It’s not exactly breaking news that preventing cavities and bad breath are two of the most crucial reasons to brush your teeth. But what if your oral hygiene routine actually makes you more prone to gum disease, cavities, and tooth decay? Scary.
It turns out that there are a variety of typical errors that many of us commit every day that can harm our teeth and ruin a perfectly good smile. Learn what you’re doing incorrectly so you can improve your teeth by kicking these harmful habits.
Too little time is spent brushing.
The majority of people don’t brush their teeth for nearly long enough. Few people really brush for the recommended two to three minutes, despite the majority of dentists’ recommendations. Check your watch the following time to see how long your routine lasts. You’re probably only brushing for a minute or so, whether you’re hurrying to get to work or getting ready to collapse into bed. Use an electric toothbrush with a two-minute timer or carry an egg timer into the bathroom and put it there before you begin if you want to go the distance.

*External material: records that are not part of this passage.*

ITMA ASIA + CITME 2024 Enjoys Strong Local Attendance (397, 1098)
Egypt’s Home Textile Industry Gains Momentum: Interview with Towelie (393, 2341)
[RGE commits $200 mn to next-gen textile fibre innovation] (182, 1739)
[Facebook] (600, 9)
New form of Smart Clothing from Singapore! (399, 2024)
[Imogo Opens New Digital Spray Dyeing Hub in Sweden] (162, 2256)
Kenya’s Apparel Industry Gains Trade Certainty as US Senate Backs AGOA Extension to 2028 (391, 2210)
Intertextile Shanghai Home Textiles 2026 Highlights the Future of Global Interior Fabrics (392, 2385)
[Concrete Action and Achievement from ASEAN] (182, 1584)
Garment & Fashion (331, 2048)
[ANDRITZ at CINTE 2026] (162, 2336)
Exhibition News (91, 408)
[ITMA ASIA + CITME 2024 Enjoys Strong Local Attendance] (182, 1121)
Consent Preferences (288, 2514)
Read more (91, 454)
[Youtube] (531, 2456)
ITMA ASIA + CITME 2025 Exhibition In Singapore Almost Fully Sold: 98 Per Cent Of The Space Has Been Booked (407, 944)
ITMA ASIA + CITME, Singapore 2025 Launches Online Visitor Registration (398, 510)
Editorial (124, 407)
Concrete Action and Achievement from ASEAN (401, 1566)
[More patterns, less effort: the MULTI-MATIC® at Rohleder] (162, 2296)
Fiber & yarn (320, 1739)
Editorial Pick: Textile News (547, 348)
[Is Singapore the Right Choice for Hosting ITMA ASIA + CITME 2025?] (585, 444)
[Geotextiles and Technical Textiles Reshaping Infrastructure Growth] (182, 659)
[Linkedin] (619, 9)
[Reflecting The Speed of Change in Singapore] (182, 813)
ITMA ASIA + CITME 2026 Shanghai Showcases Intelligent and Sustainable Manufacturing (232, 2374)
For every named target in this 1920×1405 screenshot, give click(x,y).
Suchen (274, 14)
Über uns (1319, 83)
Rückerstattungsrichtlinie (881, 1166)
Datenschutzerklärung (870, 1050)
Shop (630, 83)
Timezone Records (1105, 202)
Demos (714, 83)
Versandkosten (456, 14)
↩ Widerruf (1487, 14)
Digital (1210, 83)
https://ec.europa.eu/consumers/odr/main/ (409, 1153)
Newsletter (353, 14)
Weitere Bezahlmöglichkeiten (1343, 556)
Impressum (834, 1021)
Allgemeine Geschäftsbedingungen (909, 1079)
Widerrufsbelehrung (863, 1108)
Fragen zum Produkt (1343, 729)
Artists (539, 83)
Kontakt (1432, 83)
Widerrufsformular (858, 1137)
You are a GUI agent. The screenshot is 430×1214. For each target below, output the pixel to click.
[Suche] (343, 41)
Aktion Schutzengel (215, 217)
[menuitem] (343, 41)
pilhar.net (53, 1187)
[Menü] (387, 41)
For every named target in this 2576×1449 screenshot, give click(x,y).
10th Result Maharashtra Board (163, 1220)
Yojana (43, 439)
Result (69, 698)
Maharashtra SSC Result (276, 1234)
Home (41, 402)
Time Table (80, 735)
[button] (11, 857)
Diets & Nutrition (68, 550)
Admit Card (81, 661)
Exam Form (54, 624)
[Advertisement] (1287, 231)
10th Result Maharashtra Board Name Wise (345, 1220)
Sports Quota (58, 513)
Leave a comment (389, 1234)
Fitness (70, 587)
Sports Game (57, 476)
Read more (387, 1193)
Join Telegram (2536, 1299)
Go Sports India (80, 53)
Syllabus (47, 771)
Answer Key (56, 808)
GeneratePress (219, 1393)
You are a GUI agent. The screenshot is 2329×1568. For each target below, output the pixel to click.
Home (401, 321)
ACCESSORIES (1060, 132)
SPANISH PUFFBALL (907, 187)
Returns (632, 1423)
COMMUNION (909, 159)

Your actions are not being observed.
When brushing your teeth, be sure to check in the mirror to see where the brush is truly going. The most crucial portion, which is located directly at the gum line, is simple to overlook. Plaque, tartar, and bacteria can accumulate there, leading to gingivitis, an infection and inflammation of the gums. Pay particular attention to the back molars as well. You might entirely miss them if the brush head strikes your cheek before you get there. Bonus: By paying closer attention to your teeth, you’ll be more likely to spot any problems like chips, cracks, or regions where your upper and lower teeth may be rubbing
You must drastically improve your technique.
Enamel is composed of closely spaced, glass-like rods that project outward toward the tooth’s surface. These fragile rods might shatter when you brush side to side, causing fissures and weakening teeth. Lenchner compares it to felling a tree. Keep in mind that teeth are not trees. Brush in small circular motions while holding the brush with the bristles at a 45-degree angle to the teeth’s surface. Concentrate on a few teeth at a time, then move on to the following set, going around from top to bottom, front to back. It’s acceptable to brush the chewing surfaces in straight lines. After finishing your circular motion, brush away from the gum line to remove bacteria and dislodged plaque.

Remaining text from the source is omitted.